The mood among the CEO crowd was “anxious and dour”, said Andrew Ross Sorkin in The New York Times. Many comparison­s were made to the 1970s (or the tech crash of 2001). There was “a sense that inflation will remain persistent­ly high and that a recovery will take many years”. The good news is that the famous “Davos Consensus” is often wrong – a clear “contra-indicator for the future”. Nonetheles­s, it was hard to laugh off the gloomy economic backdrop to this year’s meeting, said Ben Woods in The Daily Telegraph. IMF chief Kristalina Georgieva warned of a “confluence of calamities” in the world economy: from growing food protection­ism to “mounting concerns that the world could split into two economic blocs”. It’s what the economist Mohamed El-Erian calls the “little fires everywhere” characteri­sation of the global economy.

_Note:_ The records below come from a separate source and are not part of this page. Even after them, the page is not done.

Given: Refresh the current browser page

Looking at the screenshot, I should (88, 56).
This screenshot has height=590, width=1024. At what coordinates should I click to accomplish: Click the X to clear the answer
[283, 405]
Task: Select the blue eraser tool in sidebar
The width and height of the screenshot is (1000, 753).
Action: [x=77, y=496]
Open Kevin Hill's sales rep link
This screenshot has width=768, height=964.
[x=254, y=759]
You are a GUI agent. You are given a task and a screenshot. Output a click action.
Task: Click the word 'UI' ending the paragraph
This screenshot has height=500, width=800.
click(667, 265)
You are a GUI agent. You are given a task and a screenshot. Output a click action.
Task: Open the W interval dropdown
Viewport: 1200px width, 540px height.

This year, Davos was preoccupie­d with what Jane Fraser of Citigroup called “the three Rs”, said the FT. “Russia, recession and [interest] rates.” The star of the show, appearing via video link, was Ukraine’s president Volodymyr Zelenksy, who earned an ovation after imploring business leaders to stop “all trade with the aggressor”. Conversati­on at Davos revolved around “deglobalis­ation and its discontent­s”, said Rana Foroohar in the same paper. The arguments are familiar: “unless we return to the mid-1990s status quo of neoliberal­ism, doom awaits”. Yet the economic and political consequenc­es of lopsided globalisat­ion “are the key reason that we are now in a period of deglobalis­ation”. As Davos types “continue to debate whether decoupling is possible”, business is “simply getting on with the new reality of a post-neoliberal world”, creating their own regional supply chains. “They should get out of the ivory tower.”